A certain computation generates two arrays a and b such that a[i]=f(i) for 0 ≤…

20132013

A certain computation generates two arrays a and b such that a[i]=f(i) for 0 ≤ i < n and b[i] = g (a[i] )for 0 ≤ i < n. Suppose this computation is decomposed into two concurrent processes \(X\) and \(Y\) such that \(X\) computes the array a and \(X\) computes the array b. The processes employ two binary semaphores \(R\) and \(S\), both initialized to zero. The array a is shared by the two processes. The structures of the processes are shown below.

Process X:

private i;

for (i=0; i< n; i++) {

        a[i] = f(i);

        ExitX(R, S);

}

Process Y:

private i;

for (i=0; i< n; i++) {

        EntryY(R, S);

        b[i] = g(a[i]);

}

Which one of the following represents the CORRECT implementations of ExitX and EntryY?

  1. A. ExitX(R, S) { P(R); V(S); } EntryY(R, S) { P(S); V(R); }
  2. B. ExitX(R, S) { V(R); V(S); } EntryY(R, S) { P(R); P(S); }
  3. C. ExitX(R, S) { P(S); V(R); } EntryY(R, S) { V(S); P(R); }
  4. D. ExitX(R, S) { V(R); P(S); } EntryY(R, S) { V(S); P(R); }

Attempted by 125 students.

Show answer & explanation

Correct answer: C

Key idea: implement a one-to-one handshake (rendezvous) so that for each index i, b[i]=g(a[i]) runs only after a[i]=f(i) has completed, regardless of which process runs first.
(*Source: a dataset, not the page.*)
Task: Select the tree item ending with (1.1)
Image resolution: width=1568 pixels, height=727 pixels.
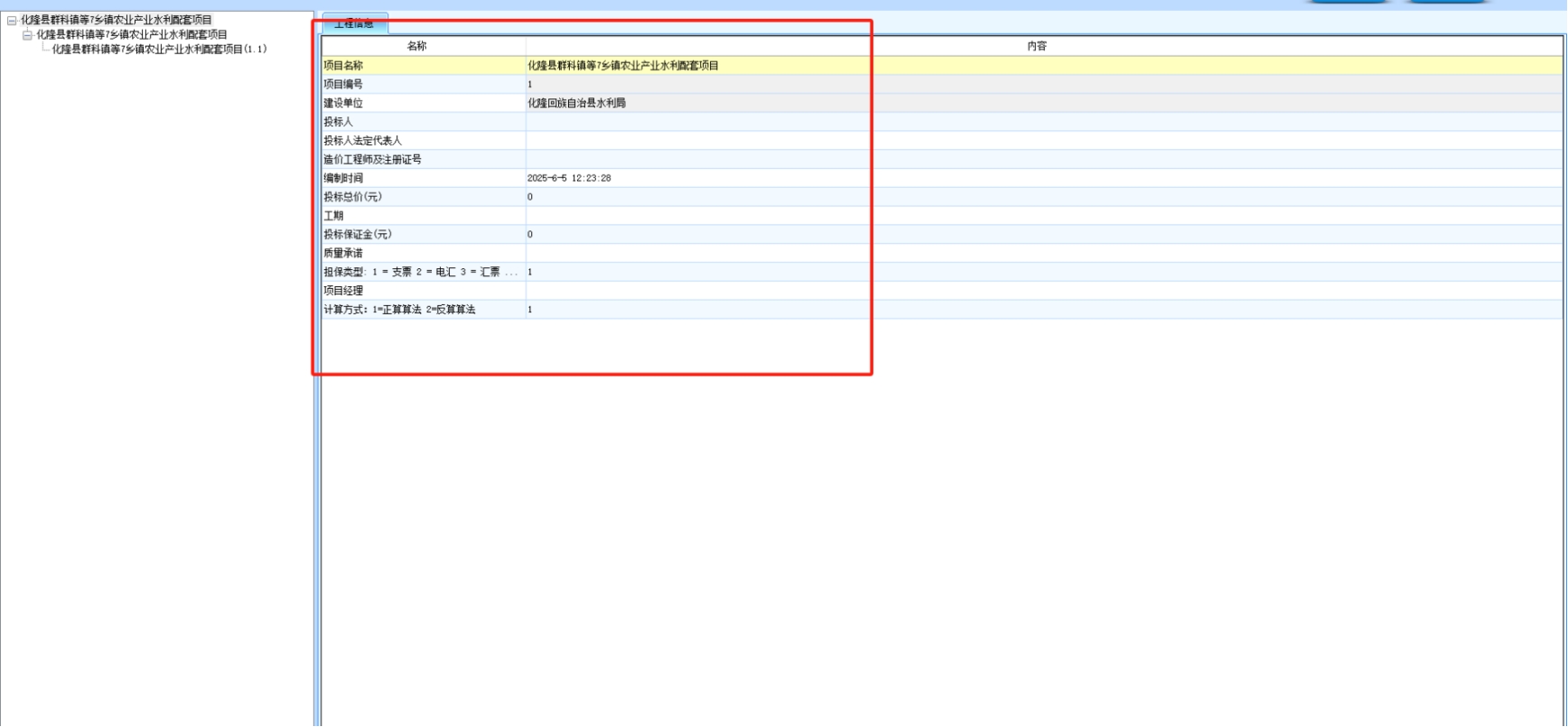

  • Use S to indicate Y's readiness and R to indicate X's completion for that index.

  • EntryY performs V(S) then P(R): it signals that Y is ready (V(S)) and then waits for X to signal that a[i] is ready (P(R)).

  • ExitX performs P(S) then V(R): it waits for Y's readiness (P(S)) and then signals that a[i] has been produced (V(R)).

Why this works (two example interleavings):

  • If X runs first for index i: X computes a[i], then ExitX executes P(S) and blocks waiting for Y; when Y runs its EntryY it does V(S) which unblocks X, then X does V(R) to let Y proceed with P(R) and compute b[i].

  • If Y runs first for index i: Y does V(S) and blocks on P(R); when X later does ExitX it performs P(S) (consuming that V(S)) and then V(R), which unblocks Y so it can compute b[i] using the a[i] X already produced.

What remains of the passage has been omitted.